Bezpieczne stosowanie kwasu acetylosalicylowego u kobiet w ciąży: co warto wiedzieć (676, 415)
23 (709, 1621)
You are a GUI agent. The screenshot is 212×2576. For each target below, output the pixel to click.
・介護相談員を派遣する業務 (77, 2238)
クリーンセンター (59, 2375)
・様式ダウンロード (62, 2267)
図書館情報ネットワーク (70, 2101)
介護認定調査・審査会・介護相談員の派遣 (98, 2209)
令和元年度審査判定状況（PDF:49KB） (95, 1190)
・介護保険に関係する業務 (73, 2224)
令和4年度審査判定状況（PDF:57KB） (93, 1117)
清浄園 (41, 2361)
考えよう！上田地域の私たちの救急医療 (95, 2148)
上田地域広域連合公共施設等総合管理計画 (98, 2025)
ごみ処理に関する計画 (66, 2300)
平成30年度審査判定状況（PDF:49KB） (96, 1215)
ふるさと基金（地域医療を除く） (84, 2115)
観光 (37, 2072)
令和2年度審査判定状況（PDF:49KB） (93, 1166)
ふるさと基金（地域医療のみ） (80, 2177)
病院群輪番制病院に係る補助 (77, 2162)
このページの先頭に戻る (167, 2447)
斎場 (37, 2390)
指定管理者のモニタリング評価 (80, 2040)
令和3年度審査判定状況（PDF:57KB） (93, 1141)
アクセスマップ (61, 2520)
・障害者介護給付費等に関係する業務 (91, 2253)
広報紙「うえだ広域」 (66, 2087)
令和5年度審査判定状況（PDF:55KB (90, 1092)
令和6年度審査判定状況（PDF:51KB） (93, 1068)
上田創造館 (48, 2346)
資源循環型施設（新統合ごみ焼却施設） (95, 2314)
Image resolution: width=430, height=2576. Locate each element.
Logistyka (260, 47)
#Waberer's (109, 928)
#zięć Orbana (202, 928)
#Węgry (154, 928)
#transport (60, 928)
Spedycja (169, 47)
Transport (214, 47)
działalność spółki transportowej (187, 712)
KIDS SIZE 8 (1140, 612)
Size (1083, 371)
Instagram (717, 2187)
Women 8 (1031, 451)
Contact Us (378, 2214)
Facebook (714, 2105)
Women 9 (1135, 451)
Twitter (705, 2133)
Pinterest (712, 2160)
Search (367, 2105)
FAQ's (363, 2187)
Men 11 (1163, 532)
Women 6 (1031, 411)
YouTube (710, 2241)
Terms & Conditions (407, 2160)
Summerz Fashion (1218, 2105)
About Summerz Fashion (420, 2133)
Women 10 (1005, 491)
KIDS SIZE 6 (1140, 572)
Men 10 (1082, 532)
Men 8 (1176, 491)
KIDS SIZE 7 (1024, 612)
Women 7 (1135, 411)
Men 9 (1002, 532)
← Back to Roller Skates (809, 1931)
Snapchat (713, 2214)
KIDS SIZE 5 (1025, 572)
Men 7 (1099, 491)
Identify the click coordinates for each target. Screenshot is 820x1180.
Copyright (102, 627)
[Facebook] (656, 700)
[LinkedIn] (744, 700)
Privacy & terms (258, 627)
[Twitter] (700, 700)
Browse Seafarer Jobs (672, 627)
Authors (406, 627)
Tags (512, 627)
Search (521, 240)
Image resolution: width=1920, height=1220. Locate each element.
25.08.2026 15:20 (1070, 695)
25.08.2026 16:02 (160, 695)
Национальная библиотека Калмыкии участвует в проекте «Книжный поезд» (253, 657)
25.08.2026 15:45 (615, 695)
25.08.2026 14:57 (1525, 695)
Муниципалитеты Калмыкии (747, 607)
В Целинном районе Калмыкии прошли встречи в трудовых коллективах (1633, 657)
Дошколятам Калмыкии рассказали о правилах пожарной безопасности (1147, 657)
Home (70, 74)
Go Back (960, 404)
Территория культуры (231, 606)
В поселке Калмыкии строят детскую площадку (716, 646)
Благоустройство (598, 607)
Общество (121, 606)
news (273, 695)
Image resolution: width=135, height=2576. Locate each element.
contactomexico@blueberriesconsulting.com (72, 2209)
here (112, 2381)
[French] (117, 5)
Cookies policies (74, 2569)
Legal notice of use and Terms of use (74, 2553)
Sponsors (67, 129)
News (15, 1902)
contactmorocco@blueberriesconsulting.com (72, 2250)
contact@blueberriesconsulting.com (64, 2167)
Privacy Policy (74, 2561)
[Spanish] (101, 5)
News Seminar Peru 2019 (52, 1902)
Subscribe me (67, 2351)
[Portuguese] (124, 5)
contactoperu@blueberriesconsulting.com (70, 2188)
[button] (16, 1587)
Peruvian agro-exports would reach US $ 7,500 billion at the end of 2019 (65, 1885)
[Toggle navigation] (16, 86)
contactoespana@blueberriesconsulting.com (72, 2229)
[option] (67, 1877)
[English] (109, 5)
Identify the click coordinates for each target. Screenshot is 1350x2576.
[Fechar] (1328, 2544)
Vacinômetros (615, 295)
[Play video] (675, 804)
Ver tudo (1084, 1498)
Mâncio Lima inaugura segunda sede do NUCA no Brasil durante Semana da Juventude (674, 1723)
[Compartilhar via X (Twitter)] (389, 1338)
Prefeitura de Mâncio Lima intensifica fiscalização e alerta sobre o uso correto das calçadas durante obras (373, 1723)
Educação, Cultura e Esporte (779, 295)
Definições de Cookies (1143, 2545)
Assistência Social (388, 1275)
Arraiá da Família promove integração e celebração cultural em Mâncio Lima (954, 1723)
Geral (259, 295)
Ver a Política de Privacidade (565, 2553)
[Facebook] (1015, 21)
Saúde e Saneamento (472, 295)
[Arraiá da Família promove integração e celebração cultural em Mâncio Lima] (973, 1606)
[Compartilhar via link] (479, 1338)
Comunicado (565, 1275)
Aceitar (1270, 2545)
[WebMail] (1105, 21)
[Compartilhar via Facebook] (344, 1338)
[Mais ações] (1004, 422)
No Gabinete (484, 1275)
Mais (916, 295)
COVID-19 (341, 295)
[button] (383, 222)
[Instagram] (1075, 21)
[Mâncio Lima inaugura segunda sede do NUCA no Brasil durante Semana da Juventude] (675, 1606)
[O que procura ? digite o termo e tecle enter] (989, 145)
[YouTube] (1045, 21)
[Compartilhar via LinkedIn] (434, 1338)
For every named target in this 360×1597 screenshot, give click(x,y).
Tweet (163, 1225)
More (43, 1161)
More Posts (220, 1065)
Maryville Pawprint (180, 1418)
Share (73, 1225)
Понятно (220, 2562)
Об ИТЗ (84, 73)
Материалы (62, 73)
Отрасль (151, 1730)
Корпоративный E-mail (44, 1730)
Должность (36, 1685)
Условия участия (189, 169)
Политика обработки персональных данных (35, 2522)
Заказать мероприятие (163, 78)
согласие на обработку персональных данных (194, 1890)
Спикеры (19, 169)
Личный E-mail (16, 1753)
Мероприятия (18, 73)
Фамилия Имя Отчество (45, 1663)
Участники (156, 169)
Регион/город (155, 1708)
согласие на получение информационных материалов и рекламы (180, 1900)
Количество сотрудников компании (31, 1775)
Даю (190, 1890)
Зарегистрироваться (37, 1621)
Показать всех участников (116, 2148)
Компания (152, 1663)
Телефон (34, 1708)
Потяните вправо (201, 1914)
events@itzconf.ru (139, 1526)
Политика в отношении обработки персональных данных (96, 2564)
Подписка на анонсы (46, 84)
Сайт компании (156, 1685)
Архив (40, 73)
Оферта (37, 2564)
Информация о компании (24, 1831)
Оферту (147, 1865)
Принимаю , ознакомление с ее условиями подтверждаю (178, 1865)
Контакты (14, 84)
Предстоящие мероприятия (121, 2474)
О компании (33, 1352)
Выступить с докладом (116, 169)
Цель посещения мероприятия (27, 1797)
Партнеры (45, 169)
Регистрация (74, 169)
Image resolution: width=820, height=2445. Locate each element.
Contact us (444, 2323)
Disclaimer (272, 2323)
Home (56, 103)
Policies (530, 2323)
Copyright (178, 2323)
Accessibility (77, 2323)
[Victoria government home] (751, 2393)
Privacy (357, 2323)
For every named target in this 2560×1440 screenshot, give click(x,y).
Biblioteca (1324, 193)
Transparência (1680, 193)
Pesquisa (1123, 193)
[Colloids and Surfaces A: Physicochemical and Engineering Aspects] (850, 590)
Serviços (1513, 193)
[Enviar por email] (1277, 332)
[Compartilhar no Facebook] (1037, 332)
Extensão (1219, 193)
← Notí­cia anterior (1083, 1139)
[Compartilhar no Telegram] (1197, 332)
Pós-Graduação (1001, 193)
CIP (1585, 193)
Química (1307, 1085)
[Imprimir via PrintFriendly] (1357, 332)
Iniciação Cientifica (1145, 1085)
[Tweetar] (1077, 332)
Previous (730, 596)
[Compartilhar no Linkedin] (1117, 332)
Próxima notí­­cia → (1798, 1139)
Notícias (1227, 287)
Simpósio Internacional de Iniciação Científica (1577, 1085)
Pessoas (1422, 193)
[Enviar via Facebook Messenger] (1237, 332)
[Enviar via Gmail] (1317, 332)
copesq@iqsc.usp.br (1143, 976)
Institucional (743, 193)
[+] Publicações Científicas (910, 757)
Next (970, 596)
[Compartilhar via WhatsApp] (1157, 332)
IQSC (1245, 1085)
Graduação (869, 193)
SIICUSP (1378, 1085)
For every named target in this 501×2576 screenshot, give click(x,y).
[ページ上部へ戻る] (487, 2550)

• [What the task requires] Track down every line in the entries that includes the string "обработки", and copy it.

• [Task answer]
Политика обработки персональных данных (35, 2522)
Политика в отношении обработки персональных данных (96, 2564)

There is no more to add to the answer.